Powerful brands cannot be controlled

 

Someone asked me a while ago how we can control the LEGO brand, given its vibrant community. I tried not to laugh because the person had a very straight look on their face, and besides, laughing would be rude – it is a serious question that many brands battle with. My spontaneous desire to laugh was not one bourne out of arrogance or the sense that I know better, it is more to do with the word ‘control’.

Controlling is, by nature, hard. If you control things too much, you stifle creativity, participation, and serendipity – things happening that you couldn’t have imagined. Simultaneously the word ‘control’ is in vogue. We have to control banks from lending to people who can’t pay back, bankers from gambling on the stock market, planes from taking off lest some ash might bring them down, youth drinking too much, not exercising enough.. the list goes on and on. Sometimes the very act of growing up to me feels like we internalise the lie that we can completely control things around us – our careers, relationships, and earnings and we are shocked when events prove us wrong.

Similarly, with brands. They are composed of a trademark that we can control to some extent. Lawyers make a good killing doing just that. The other bit is what we can’t – it is what people emotionally associate with a brand, and that’s what brings brands to life – the hearts and minds of those who love you for what you are and stand for. In the olden days, it was possible to influence this with advertising. The fancier and more compelling the campaign, the better. Somehow the world has changed.
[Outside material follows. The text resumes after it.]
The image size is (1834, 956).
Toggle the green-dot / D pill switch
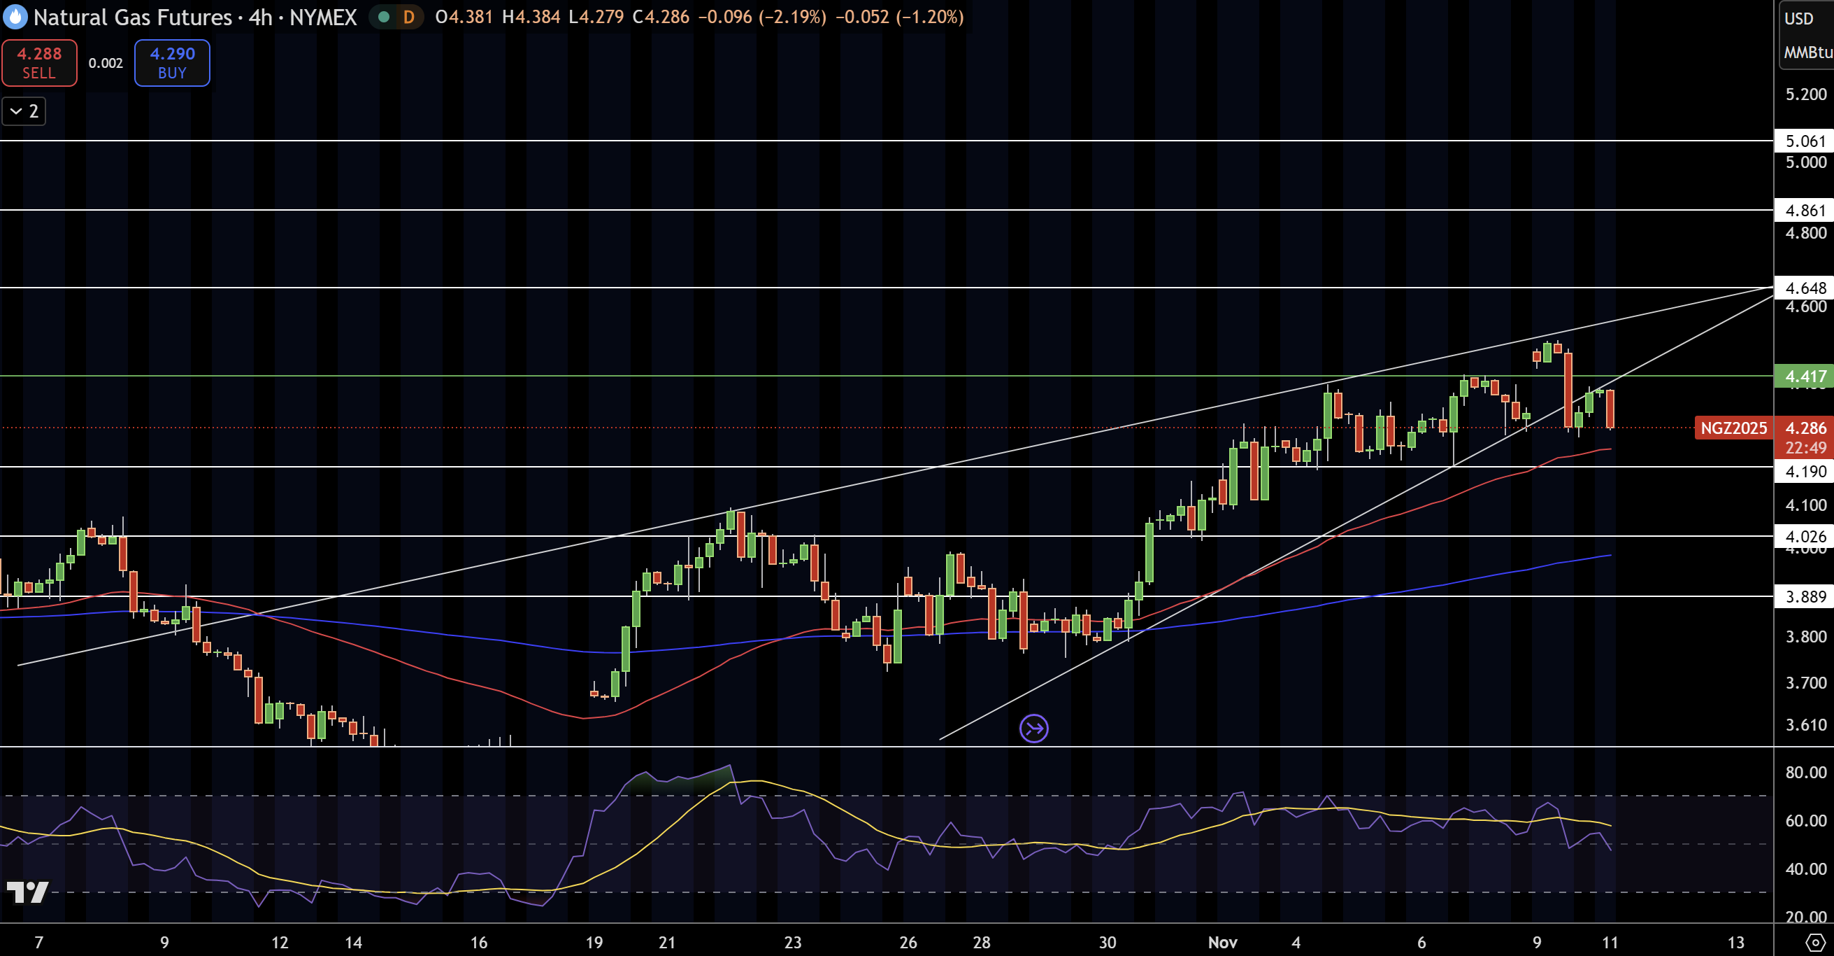pos(396,17)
We trust each other more than we trust companies. What a community does with the products associated with a brand is more authentic than what the company behind it tells us we should do. We like people who walk the talk. Better still, we like them if they are like us. So control? The horse has already bolted as some would say. Below is an excellent visual of the ‘conversation prism’. This shows the diversity of platforms where conversations about a brand can take place. It is bewildering in its complexity. To try to control it would be futile. The best we can do is participate as equals in the conversation if invited. Brands, just like community members, are ultimately trust agents – and you only become one if you repeatedly prove that you deserve others’ time, as demonstrated through actions and words. Control? Forget it.